### [EXERCICE 1]
Reproduisez le passage du texte sur la leçon de Bruno Latour qui va de « A l’occasion de » jusqu'à « s’emballant parfois légèrement. » inclus.

### [TEXTE]
____
Autopsie du discours latourien : Sciences Po, l’université anormale, les capteurs et les détours

A l’occasion de cette Nuit de la Culture et de la leçon de Bruno Latour, « Sciences Po est-elle une université normale ? » on aurait pu craindre l’auto-masturbation intellectuelle qui nous aurait conforté dans notre belle vision de Sciences Po en tant qu’école exceptionnelle. On aurait pu craindre la plate conférence, le banal exercice de style, qui aurait vanté les qualités de la méritocratie et de l’égalité des chances. On aurait enfin pu redouter l’éloge, le tombeau, le pimpant hommage à notre Directeur, « forgeron et refondateur » de notre « Maison ». Bruno Latour a été dans l’entre-deux, évitant nos craintes, s’emballant parfois légèrement.
____
### [LIGNES]

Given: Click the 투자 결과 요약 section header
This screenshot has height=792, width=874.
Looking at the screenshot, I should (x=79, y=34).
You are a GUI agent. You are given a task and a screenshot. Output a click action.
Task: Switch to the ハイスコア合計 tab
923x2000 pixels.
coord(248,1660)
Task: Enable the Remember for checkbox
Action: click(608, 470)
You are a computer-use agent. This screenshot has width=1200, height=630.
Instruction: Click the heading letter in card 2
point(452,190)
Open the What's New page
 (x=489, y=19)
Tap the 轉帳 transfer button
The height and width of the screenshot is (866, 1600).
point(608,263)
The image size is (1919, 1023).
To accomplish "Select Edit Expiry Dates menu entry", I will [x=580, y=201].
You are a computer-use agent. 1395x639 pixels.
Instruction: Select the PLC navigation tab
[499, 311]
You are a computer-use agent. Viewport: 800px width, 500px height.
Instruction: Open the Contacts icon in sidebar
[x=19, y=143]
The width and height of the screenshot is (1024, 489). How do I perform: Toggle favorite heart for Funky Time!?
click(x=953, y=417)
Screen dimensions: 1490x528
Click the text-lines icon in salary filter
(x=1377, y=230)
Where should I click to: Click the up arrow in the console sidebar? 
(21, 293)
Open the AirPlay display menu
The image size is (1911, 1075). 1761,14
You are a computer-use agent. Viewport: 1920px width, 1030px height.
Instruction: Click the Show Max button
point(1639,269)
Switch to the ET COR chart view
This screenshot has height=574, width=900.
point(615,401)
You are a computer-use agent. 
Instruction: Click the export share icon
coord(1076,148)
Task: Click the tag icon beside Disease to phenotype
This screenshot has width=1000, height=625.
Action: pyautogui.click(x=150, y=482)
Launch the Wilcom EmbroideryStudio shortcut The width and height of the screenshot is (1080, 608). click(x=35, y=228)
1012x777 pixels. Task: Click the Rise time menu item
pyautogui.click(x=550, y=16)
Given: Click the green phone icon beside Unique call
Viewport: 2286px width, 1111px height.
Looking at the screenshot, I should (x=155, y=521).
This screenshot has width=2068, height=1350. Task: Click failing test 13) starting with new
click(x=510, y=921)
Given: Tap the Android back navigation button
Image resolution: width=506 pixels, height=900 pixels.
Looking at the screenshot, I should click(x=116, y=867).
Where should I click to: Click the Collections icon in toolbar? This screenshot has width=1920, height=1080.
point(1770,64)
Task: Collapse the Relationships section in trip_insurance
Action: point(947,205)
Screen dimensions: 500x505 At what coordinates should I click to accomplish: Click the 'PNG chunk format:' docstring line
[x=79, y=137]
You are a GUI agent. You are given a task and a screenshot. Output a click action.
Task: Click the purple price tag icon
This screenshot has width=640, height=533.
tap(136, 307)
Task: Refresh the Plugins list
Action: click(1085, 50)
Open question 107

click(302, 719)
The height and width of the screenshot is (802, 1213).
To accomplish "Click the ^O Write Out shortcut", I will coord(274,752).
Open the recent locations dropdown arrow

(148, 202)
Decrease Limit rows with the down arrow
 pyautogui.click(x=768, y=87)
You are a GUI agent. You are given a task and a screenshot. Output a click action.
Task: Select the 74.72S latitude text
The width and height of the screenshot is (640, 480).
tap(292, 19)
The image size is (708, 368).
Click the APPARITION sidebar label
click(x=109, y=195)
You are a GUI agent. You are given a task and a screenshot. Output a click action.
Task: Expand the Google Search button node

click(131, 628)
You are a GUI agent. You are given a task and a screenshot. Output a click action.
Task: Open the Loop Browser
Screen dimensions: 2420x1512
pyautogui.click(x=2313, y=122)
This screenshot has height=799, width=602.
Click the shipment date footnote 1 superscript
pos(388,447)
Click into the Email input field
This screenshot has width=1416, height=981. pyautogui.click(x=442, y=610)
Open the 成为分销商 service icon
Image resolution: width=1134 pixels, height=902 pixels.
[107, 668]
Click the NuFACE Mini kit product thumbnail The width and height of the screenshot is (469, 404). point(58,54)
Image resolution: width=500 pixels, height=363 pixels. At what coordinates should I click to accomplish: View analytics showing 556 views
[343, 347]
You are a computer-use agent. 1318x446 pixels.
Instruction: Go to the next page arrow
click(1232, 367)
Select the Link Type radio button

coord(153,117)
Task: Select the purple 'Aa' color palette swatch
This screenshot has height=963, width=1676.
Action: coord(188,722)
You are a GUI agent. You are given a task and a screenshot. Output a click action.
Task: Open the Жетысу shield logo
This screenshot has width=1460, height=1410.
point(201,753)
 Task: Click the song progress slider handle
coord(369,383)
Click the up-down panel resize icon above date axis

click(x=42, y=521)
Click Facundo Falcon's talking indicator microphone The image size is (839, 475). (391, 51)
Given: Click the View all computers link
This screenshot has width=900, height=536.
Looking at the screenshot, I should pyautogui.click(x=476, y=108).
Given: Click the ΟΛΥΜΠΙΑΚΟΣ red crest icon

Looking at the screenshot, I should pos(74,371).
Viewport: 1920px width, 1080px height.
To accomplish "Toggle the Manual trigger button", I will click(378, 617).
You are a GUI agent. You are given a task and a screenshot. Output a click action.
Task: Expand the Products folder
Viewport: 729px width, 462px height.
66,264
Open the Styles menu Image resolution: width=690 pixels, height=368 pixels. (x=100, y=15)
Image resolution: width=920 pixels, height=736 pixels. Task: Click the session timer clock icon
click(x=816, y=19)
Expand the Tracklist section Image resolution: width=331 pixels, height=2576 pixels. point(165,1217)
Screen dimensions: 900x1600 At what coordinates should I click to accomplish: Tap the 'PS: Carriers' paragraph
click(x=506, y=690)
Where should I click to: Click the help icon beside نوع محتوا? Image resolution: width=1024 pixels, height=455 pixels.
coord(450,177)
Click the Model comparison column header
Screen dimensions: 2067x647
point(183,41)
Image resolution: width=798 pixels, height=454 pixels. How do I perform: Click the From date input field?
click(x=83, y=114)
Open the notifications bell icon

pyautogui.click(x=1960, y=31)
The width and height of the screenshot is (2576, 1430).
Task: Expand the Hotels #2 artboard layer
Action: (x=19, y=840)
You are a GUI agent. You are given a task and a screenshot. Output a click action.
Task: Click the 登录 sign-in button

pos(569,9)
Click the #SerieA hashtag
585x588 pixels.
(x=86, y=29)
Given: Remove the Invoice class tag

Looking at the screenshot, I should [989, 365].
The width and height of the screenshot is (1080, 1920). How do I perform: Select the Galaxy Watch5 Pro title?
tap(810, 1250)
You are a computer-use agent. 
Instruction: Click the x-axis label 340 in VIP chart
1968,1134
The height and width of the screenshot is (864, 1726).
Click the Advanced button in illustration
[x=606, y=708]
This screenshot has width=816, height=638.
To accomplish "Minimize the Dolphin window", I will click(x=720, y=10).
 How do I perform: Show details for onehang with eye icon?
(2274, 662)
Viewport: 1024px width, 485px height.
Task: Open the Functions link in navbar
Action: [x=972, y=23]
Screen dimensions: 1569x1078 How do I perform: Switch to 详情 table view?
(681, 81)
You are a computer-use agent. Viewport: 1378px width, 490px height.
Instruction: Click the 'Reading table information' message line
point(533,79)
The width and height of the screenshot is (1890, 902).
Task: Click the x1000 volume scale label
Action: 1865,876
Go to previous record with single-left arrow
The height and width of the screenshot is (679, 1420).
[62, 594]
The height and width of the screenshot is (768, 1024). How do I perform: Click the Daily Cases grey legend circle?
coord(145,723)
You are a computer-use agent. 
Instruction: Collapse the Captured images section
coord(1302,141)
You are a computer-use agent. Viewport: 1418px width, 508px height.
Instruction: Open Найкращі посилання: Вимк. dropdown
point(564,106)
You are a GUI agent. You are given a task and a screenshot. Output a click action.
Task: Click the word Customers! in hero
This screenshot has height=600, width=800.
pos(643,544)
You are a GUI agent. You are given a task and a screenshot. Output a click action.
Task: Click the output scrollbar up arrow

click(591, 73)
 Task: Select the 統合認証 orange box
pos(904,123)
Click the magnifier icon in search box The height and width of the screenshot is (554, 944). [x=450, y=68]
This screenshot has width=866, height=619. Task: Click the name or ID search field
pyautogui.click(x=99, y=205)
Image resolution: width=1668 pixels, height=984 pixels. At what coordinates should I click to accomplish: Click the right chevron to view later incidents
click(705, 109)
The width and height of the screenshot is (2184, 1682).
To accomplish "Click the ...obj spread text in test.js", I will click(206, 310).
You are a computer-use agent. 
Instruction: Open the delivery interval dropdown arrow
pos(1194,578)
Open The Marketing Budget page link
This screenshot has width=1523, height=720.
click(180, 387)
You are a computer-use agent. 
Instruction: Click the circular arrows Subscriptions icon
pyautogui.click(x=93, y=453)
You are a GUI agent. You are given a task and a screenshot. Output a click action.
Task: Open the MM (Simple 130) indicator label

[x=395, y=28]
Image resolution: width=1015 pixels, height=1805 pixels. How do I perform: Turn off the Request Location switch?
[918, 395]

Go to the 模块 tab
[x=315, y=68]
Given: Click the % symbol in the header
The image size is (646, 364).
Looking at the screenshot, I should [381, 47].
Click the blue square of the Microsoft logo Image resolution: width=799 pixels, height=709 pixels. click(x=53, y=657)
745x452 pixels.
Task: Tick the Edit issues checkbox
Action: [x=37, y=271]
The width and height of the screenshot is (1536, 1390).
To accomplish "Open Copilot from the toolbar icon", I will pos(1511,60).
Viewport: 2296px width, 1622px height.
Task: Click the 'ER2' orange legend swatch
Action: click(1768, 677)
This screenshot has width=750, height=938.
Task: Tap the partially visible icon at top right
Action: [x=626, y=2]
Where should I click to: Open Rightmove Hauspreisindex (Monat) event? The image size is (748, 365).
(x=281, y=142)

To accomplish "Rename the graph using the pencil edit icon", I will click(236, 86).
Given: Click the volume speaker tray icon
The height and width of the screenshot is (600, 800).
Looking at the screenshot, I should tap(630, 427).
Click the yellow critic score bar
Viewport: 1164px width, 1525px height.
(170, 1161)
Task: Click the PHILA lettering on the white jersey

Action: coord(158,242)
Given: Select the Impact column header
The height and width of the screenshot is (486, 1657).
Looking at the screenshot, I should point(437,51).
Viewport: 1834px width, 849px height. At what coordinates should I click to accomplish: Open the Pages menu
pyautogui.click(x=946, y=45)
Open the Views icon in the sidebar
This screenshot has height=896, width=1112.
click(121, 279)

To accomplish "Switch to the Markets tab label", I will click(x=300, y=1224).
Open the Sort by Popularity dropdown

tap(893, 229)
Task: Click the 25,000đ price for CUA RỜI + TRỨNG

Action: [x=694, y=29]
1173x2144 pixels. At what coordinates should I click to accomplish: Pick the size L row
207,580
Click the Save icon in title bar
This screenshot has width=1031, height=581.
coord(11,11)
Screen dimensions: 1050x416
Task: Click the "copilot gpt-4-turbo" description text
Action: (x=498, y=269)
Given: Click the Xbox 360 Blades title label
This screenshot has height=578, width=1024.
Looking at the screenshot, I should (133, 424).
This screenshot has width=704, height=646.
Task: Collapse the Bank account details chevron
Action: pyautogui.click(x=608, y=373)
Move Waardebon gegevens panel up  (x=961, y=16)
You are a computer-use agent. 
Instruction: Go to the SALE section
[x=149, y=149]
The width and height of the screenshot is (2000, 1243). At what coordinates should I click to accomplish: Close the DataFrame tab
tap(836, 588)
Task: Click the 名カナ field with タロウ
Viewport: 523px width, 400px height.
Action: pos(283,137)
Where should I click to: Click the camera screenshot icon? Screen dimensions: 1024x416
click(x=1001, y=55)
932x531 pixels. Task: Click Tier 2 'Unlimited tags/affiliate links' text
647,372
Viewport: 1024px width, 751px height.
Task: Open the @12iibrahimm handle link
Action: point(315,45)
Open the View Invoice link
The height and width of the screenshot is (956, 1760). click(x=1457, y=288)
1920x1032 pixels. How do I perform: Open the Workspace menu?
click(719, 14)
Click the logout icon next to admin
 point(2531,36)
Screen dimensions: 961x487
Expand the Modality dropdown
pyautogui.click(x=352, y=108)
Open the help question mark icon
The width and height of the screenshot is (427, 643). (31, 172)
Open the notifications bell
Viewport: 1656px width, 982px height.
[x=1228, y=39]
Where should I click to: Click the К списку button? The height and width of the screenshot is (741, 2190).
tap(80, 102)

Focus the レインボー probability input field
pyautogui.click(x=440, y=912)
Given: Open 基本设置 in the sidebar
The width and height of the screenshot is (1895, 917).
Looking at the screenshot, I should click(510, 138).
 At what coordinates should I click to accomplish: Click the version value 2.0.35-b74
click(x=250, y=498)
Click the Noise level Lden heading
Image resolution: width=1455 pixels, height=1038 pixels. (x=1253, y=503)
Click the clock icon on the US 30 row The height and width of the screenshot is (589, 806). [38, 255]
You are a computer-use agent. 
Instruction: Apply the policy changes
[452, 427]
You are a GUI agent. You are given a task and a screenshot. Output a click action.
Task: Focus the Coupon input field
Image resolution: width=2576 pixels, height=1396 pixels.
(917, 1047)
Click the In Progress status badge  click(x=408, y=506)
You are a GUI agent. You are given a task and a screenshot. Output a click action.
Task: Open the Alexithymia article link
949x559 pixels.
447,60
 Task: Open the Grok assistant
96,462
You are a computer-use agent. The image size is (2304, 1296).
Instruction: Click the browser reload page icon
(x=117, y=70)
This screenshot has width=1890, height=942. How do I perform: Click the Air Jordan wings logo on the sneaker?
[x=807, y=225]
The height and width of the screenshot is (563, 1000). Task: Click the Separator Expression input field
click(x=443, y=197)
____
### [EXERCICE 2]
Présentez sous forme de tableau Markdown, avec les colonnes « Numéro » et « Ligne », les lignes des entrées qui vont de celle contenant « This screenshot has width=1890, height=942. » jusqu'à la fin des entrées incluse, en omettant les lignes vides.

### [RÉPONSE 1]
A l’occasion de cette Nuit de la Culture et de la leçon de Bruno Latour, « Sciences Po est-elle une université normale ? » on aurait pu craindre l’auto-masturbation intellectuelle qui nous aurait conforté dans notre belle vision de Sciences Po en tant qu’école exceptionnelle. On aurait pu craindre la plate conférence, le banal exercice de style, qui aurait vanté les qualités de la méritocratie et de l’égalité des chances. On aurait enfin pu redouter l’éloge, le tombeau, le pimpant hommage à notre Directeur, « forgeron et refondateur » de notre « Maison ». Bruno Latour a été dans l’entre-deux, évitant nos craintes, s’emballant parfois légèrement.

### [RÉPONSE 2]
| Numéro | Ligne |
|---|---|
| 1 | This screenshot has width=1890, height=942. How do I perform: Click the Air Jordan wings logo on the sneaker? |
| 2 | [x=807, y=225] |
| 3 | The height and width of the screenshot is (563, 1000). Task: Click the Separator Expression input field |
| 4 | click(x=443, y=197) |